▶ **Description of the task**:
Beneath this line are entries. Copy the range from the line with "Given: Select the Top Pages tab" to the line with "Click the compass orientation button", ends included, exactly; leave pictures out.

▶ **Material for the task**:
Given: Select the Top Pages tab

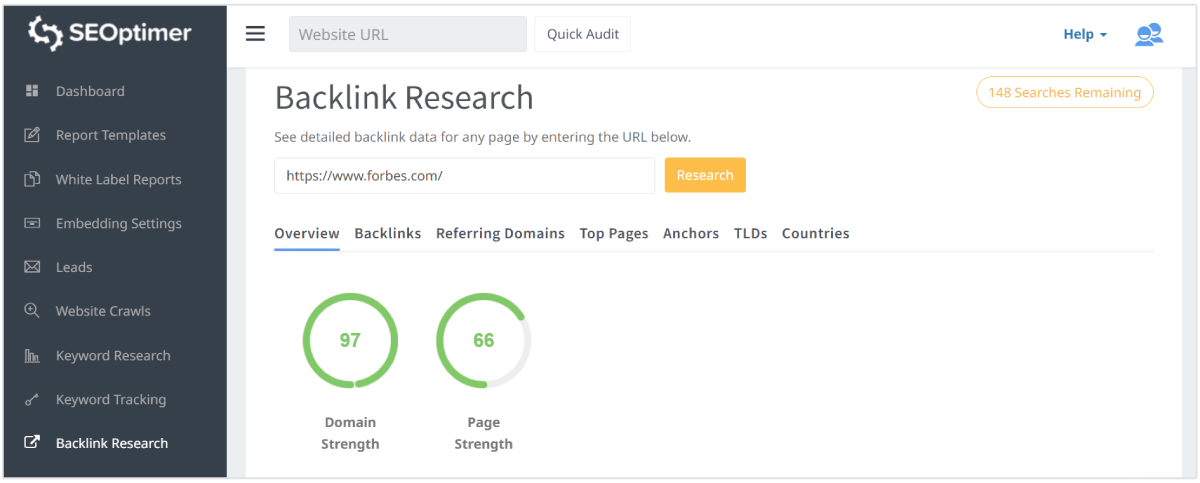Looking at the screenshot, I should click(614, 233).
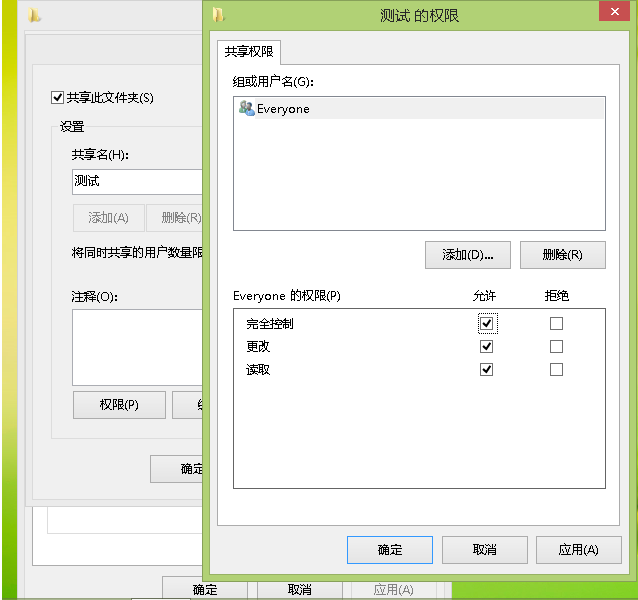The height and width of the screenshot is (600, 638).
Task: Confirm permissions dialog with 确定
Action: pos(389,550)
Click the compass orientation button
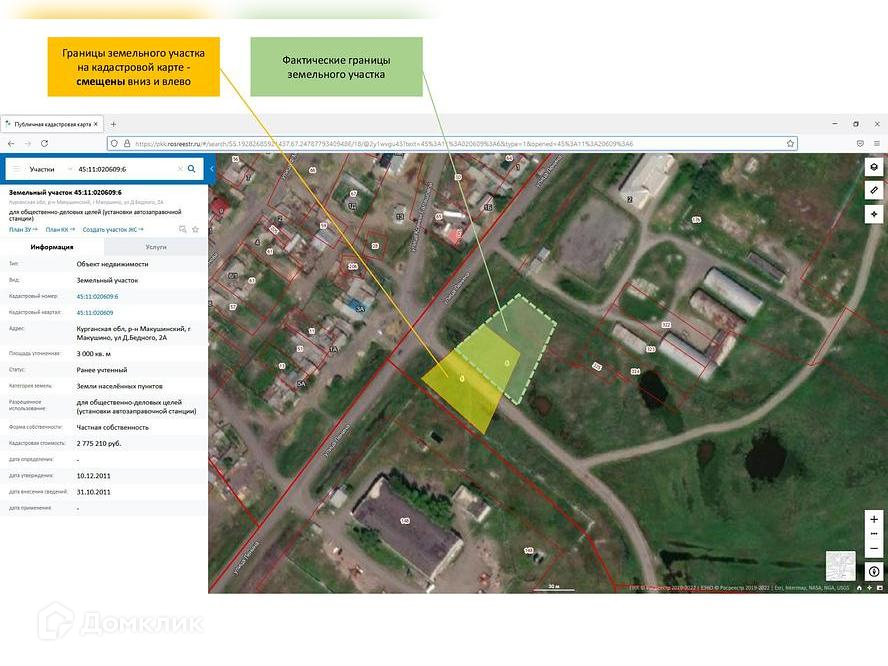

...

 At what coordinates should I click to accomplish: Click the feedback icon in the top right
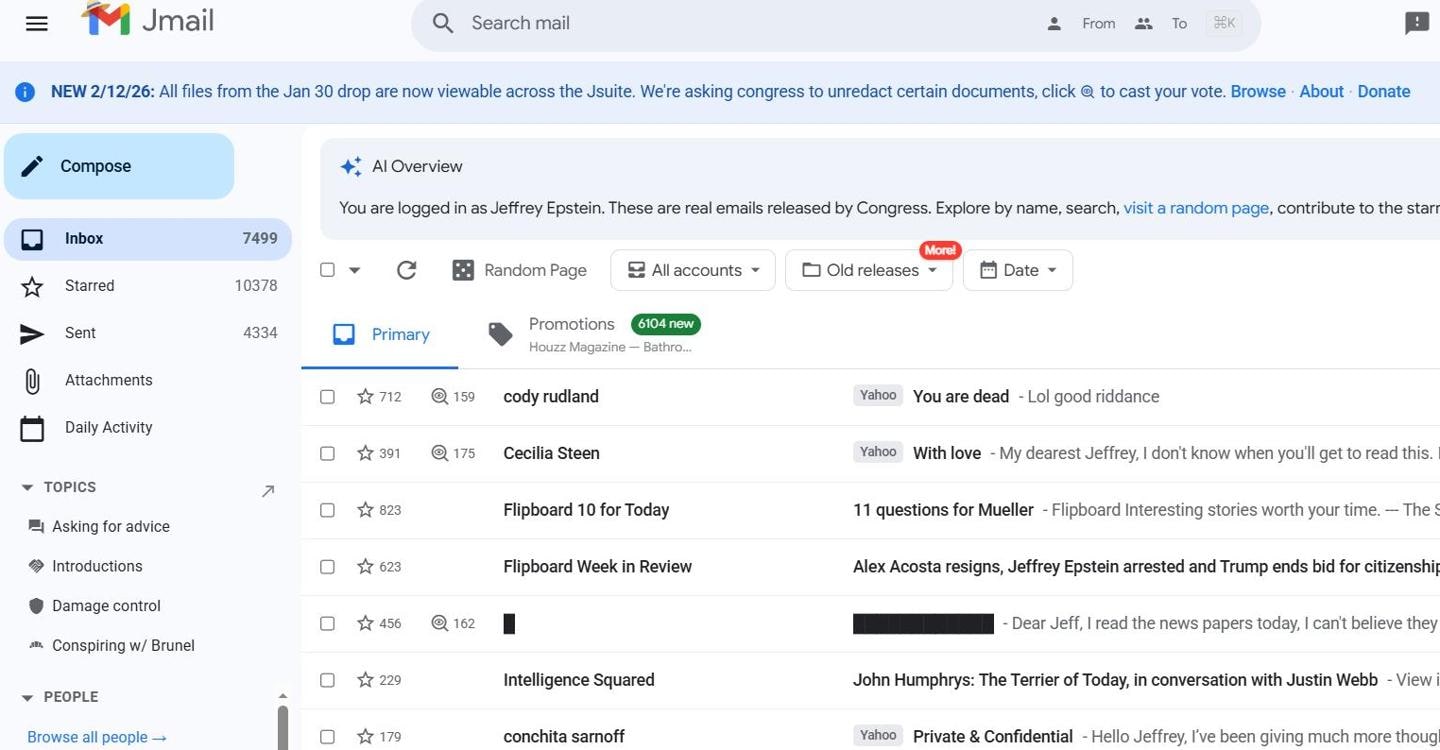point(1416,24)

▶ **Expected answer**:
Given: Select the Top Pages tab

Looking at the screenshot, I should click(614, 233).
The height and width of the screenshot is (600, 638).
Task: Confirm permissions dialog with 确定
Action: pos(389,550)
Click the compass orientation button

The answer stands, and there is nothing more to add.